▶ **Given instruction A**
Answer these questions using the Temelin commentary below:
(i) What price per MWh had electricity reached before the crisis?
(ii) Who from CEZ was quoted speaking this morning?
(iii) How long ago should CEZ have cancelled the tender?

▶ **Source text**
_ _ _
What everyone expected has now happened. But if the decision was so ‘expected’, as all the pundits tell you today, why did they not say so earlier that the Temelin project was dead?
Anyone with an elementary understanding of European power markets knew that large nuclear power projects in Central Europe were an economic nonsense already in 2011. Before the global economic crisis hit, falling demand and renewable energy had already begun to undermine conventional supply. Pre-crisis electricity prices had climbed to €90 per MWh, while today the spot price and the expected futures prices for the next 5 years are hovering below €40 per MWh.
CEZ should have cancelled the tender three years ago. It would have saved tens of millions of euros of shareholders' money and hundreds of fatuous commentaries by the very same pundits who today tell you that the end of the project was all so predictable.
“This doesn’t mean that the Czech Republic has given up on nuclear power,” according to Daniel Benes of CEZ speaking this morning: “There’s still an acute danger that we won’t be able to cover our electricity needs in 20 years.”
_ _ _
(Target position records)

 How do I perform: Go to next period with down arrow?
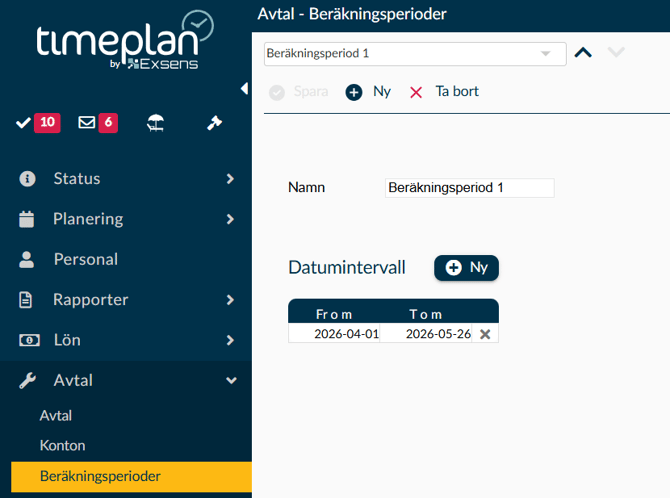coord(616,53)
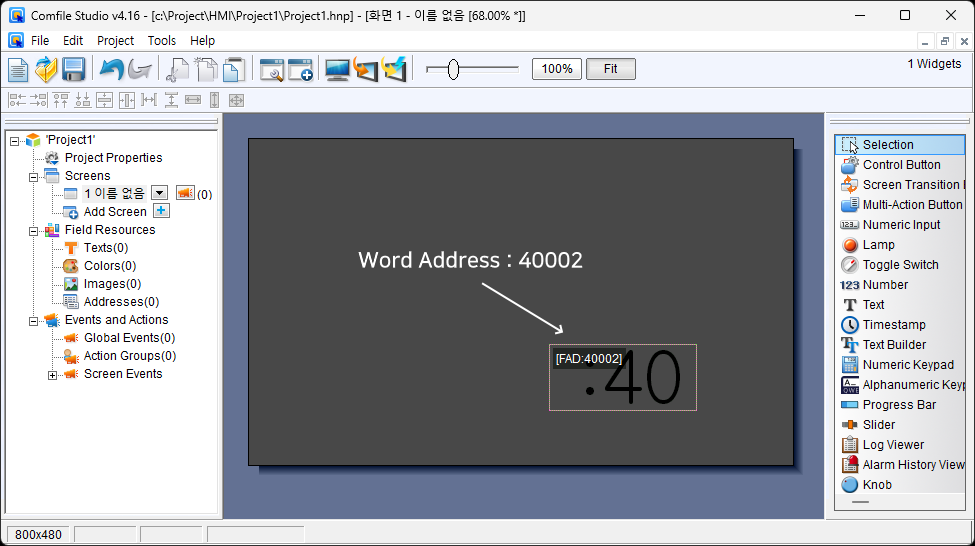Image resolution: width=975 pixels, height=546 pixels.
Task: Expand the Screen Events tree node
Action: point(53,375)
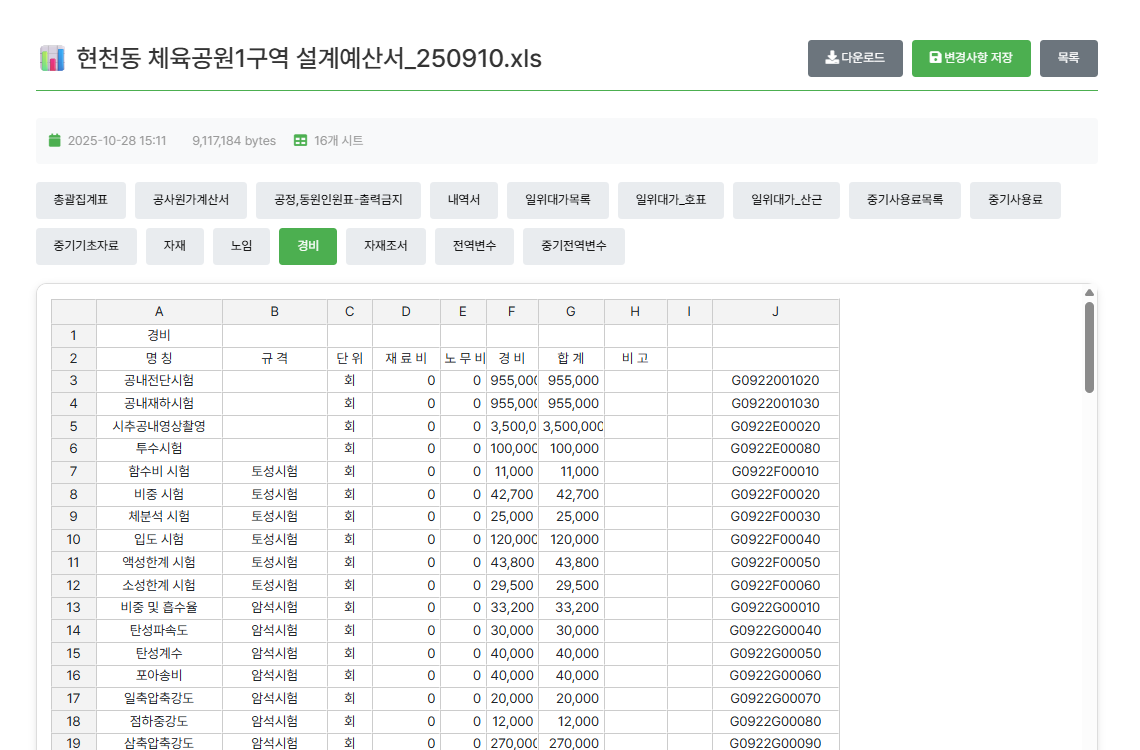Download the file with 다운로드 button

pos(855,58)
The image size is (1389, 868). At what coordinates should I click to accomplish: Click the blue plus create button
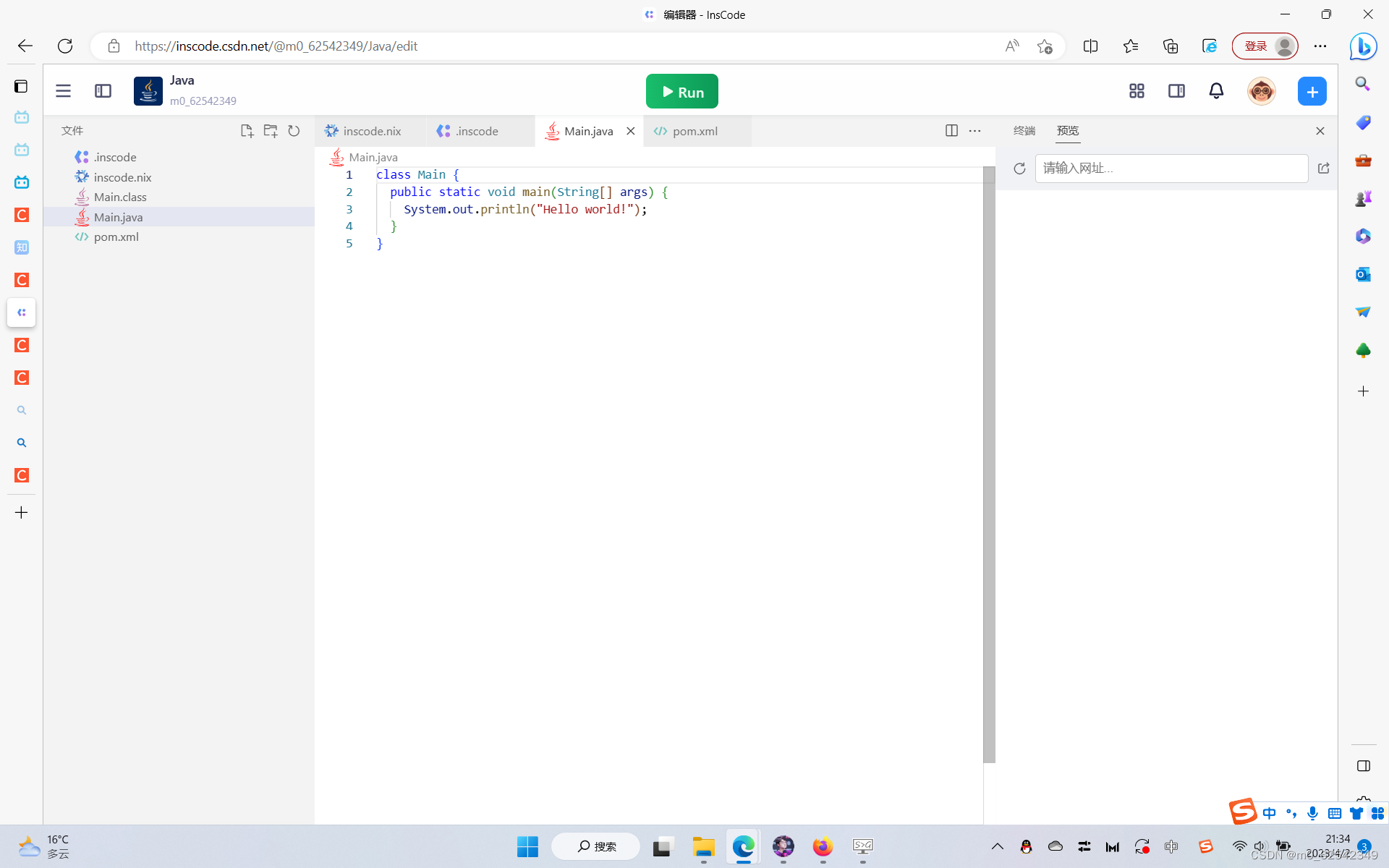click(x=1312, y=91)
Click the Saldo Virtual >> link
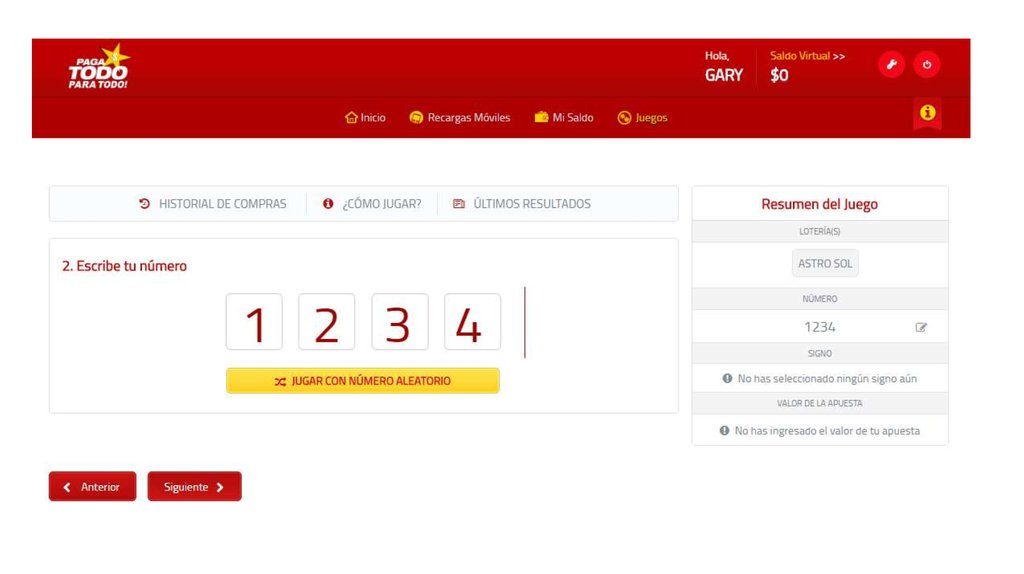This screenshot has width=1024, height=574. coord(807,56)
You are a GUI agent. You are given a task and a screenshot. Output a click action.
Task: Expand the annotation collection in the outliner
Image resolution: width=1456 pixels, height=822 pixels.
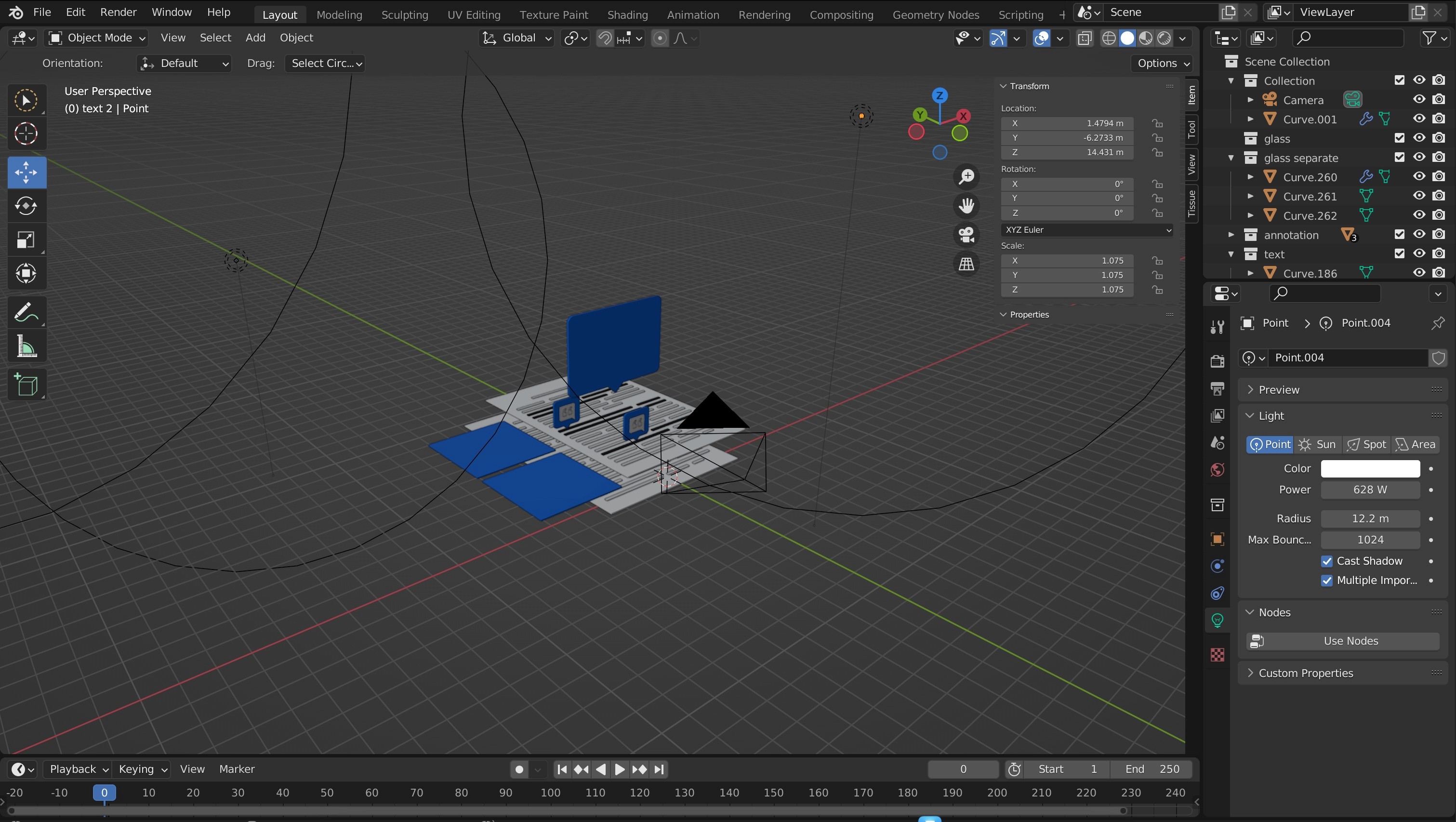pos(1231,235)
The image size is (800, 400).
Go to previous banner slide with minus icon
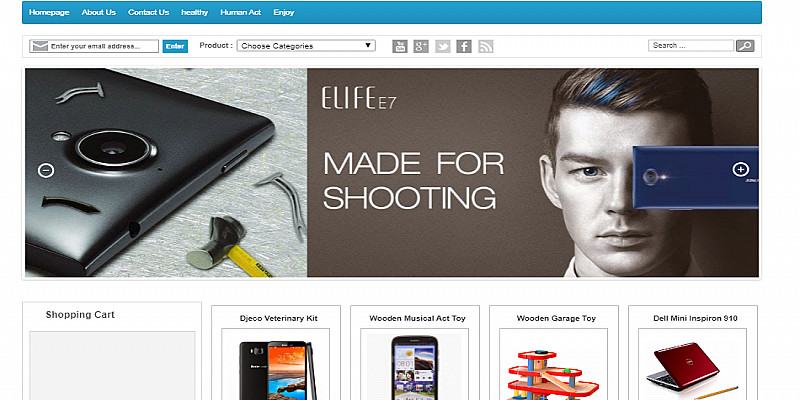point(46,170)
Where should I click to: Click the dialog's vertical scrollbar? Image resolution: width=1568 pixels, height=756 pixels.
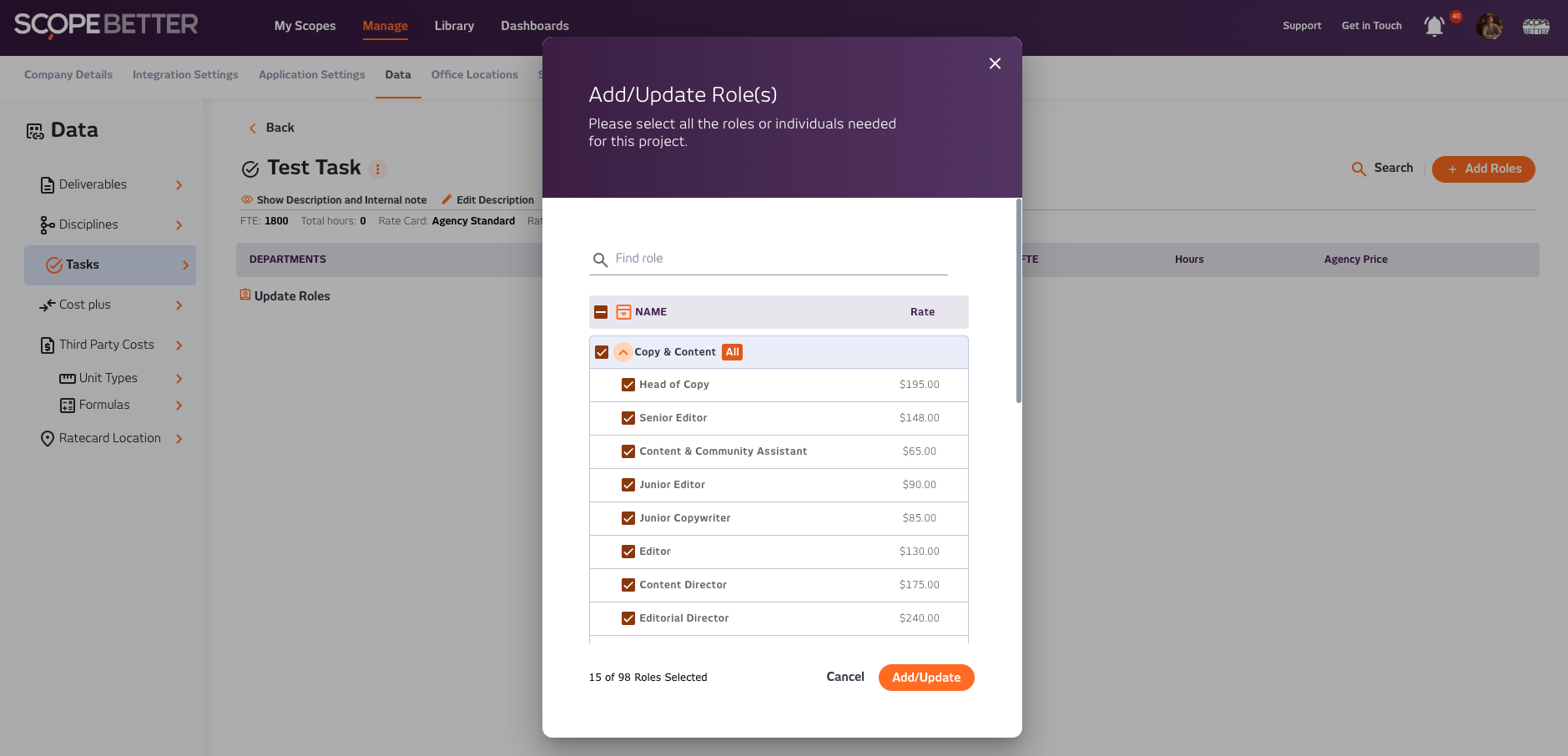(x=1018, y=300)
_ _ _
▶ **Given instruction B**
Extract the records from their first line through the line containing "pos(855,58)", both included, and leave out the pictures.

▶ **Task output A**
(i) €90 per MWh
(ii) Daniel Benes
(iii) Three years ago

▶ **Task output B**
 How do I perform: Go to next period with down arrow?
coord(616,53)
Image resolution: width=975 pixels, height=546 pixels.
Task: Expand the Screen Events tree node
Action: point(53,375)
Download the file with 다운로드 button

pos(855,58)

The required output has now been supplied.